レイシーが担当している野菜は自分と同じ量のはずだが、倍の速さで片付けられていく。本当に手際がいい。キャリーだって遅いわけではないはずだが、それを見ると変に焦りを覚えるのだ。
理由はレイシーの行動にあった。
レイシーの自分の担当分が全て下ごしらえを終えると、いつものようにキャリーの籠へと手を延ばした。
「手伝うね」
そう言って野菜を取って行く。キャリーはぎこちない笑みで「ありがとう」と応じた。
レイシーは気にしないでというように首を振って、愛らしい微笑みを返す。
―――今日も1人で終らせられなかった…。
再び手を動かしながら、キャリーは小さく嘆息した。
レイシーがこうして手を貸すのはキャリーに対してだけだった。少し前に同じ事をアニーにした時には、「人の仕事に手を出さないでよ!」と怒られたのだ。
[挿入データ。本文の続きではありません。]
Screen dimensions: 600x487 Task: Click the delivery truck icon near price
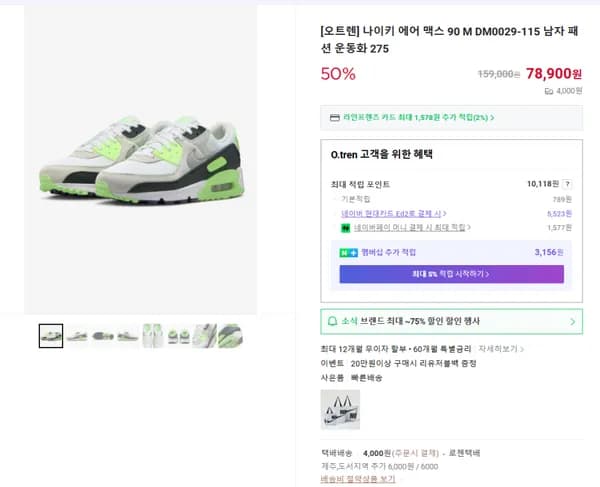click(x=549, y=90)

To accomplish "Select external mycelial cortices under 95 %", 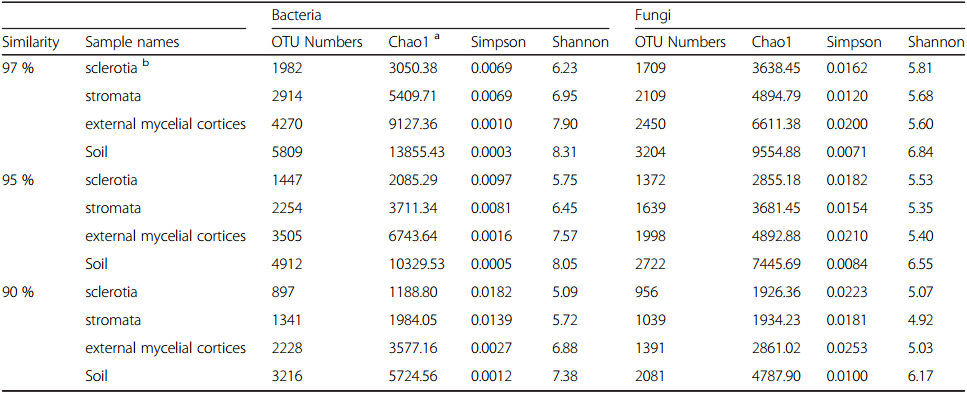I will [x=165, y=236].
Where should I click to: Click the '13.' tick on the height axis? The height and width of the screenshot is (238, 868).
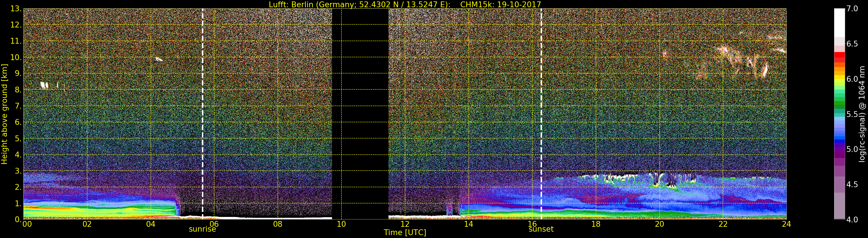[16, 9]
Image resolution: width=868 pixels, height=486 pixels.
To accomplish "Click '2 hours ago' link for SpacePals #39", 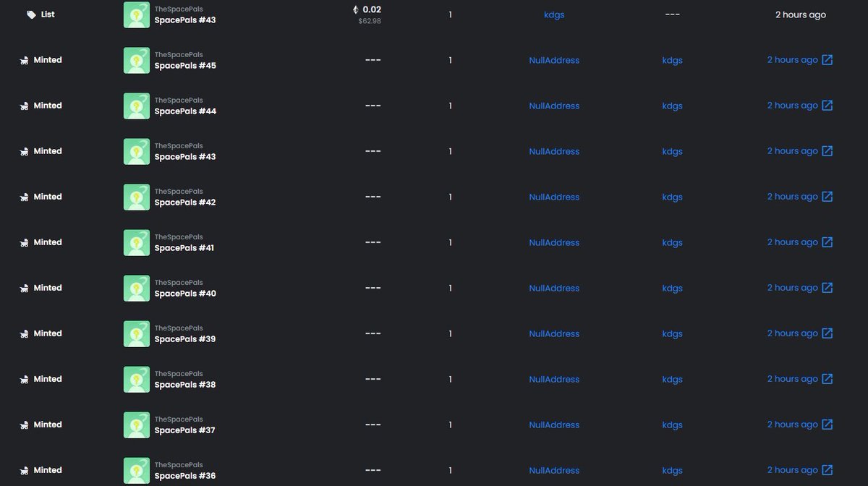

レイシーに悪気は全く無かったはずで、アニーの反応には傷付いたのだろう。それから2人はあまり口をきかなくなった。
自然とキャリーとアニーの距離も、開いてしまっている状態だった。
正直に言えば、キャリーもレイシーの手は借りたくないと思っていた。任された仕事は1人でやり切りたい。けれどもレイシーは厚意でやってくれているのだから、アニーのように断るのは躊躇われた。
キャリーは複雑な想いで自分の籠から連れ去られる野菜を見送ると、また密かに溜息を零した。
◆
ある日、キャリー達3人はクレアからの呼び出しを受けた。その場で初めて、今カルデアが深刻な水害に見舞われていることを知った。
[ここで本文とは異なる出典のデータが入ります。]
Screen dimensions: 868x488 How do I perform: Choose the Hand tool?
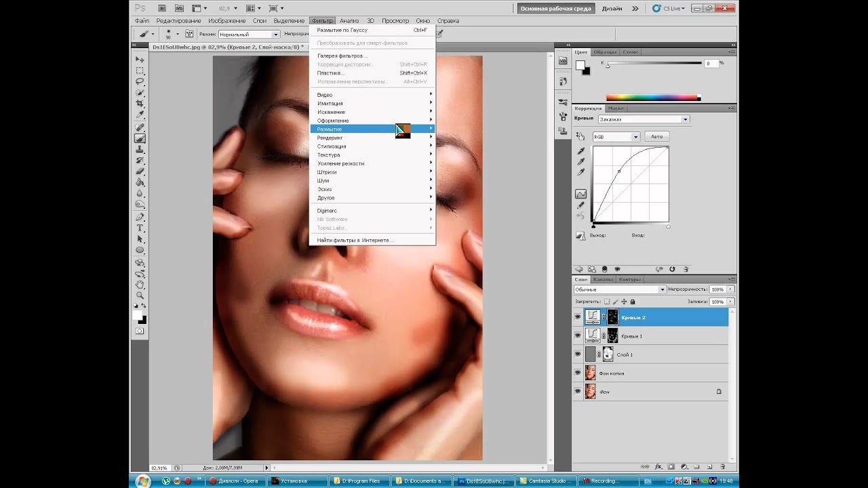click(140, 285)
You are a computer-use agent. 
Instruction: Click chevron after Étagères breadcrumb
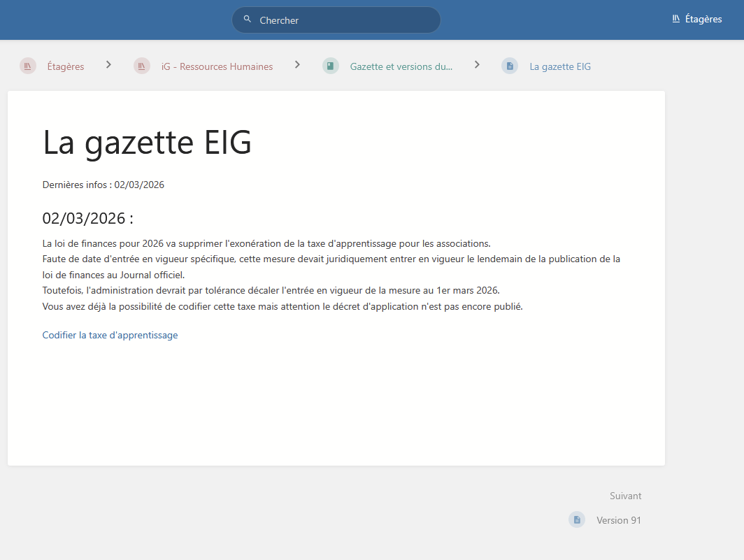click(108, 64)
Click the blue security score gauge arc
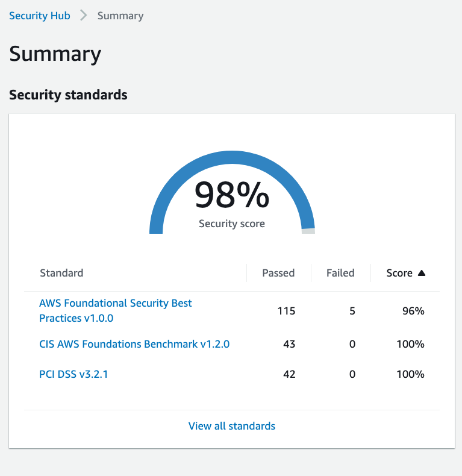 pyautogui.click(x=232, y=157)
「豪雨のせいで、土砂崩れや洪水の被害が出ているらしいわ。今、カルデア駐屯地の兵士達が対応してくれているのだけれど、苦労されているようなの。彼等から身の回りの世話をする侍女を派遣して欲しいという要請がきたので、あなた達に行ってもらおうと思います」
駐屯地とは王都の本拠地とは別に各地に存在する軍事基地のことである。
カルデアには離宮が存在するため当然駐屯地も備わっている。騎士達は離宮内に生活拠点があり、駐屯地に居るのは兵士の身分の者達だ。
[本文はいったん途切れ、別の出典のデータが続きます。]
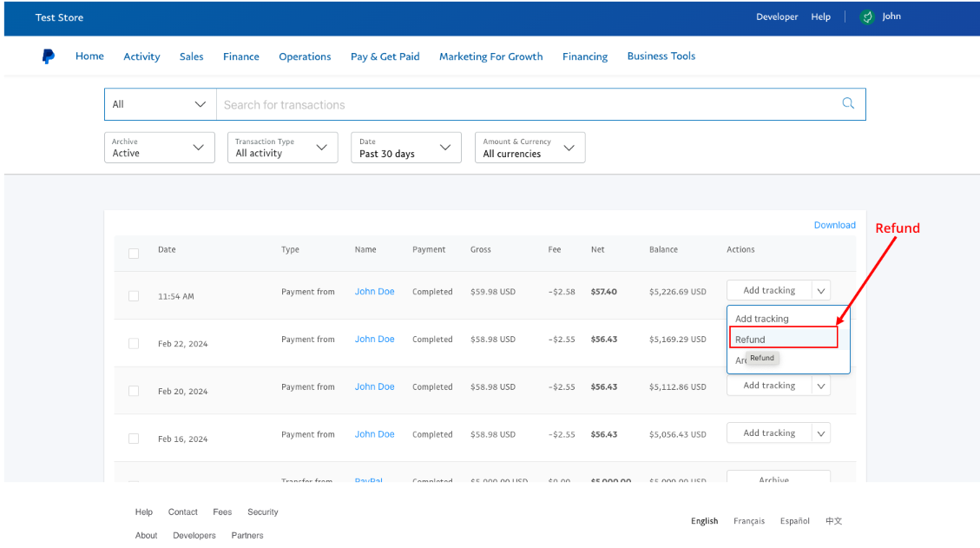This screenshot has height=548, width=980.
Task: Open the Finance navigation tab
Action: 240,56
そこでは王都と違い、炊事洗濯も兵士が担っているという。
だが現在その余裕がないので、手の空いている侍女が欲しいと依頼が来た。まだ戦力として数えられていない新人が派遣されるのは、自然な流れといえた。
3人は直ちに荷物をまとめ、離宮を出ることとなった。
荷造りをしながらレイシーは「兵士さんかぁ。ここと違って男の人ばっかりだね」と呟いた。そしてふとこちらを向く。
「…キャリーは恋人居るの?」
唐突な質問にキャリーの返事は一瞬遅れた。
「全然いないよ」
キャリーは苦笑しながらそう答えた。
学生時代、恋が生まれそうになったこともあった。けれども結局特に何もなく今に至っている。残念ながら親友のリンのように、早々と将来の相手を見つけることはできなかったのだ。
「そうなんだ。キャリー凄く可愛いから、きっとモテちゃうね」
「そんなことないよ…!」
お世辞かもしれないのに、褒められると赤くなってしまう。レイシーのような綺麗な子から言われるのは、なおさら恥ずかしかった。
「レイシーは、居るの?」
思い切って聞き返してみると、レイシーはこくりと頷いた。
「…うん。地元に」
「そっかぁ」
にっこり微笑んだレイシーは、一段と可愛らしく見えた。
そんな2人から離れた所で、アニーは黙々と準備を進めていた。
◆
その後、キャリー達はカルデア駐屯地へと向かった。
街に出ると、確かに水害は深刻だった。主要な道路が水没しており、流木が至る所で行く手を塞ぐ。商店街も店を開けられない状態らしく、街は活気を失っていた。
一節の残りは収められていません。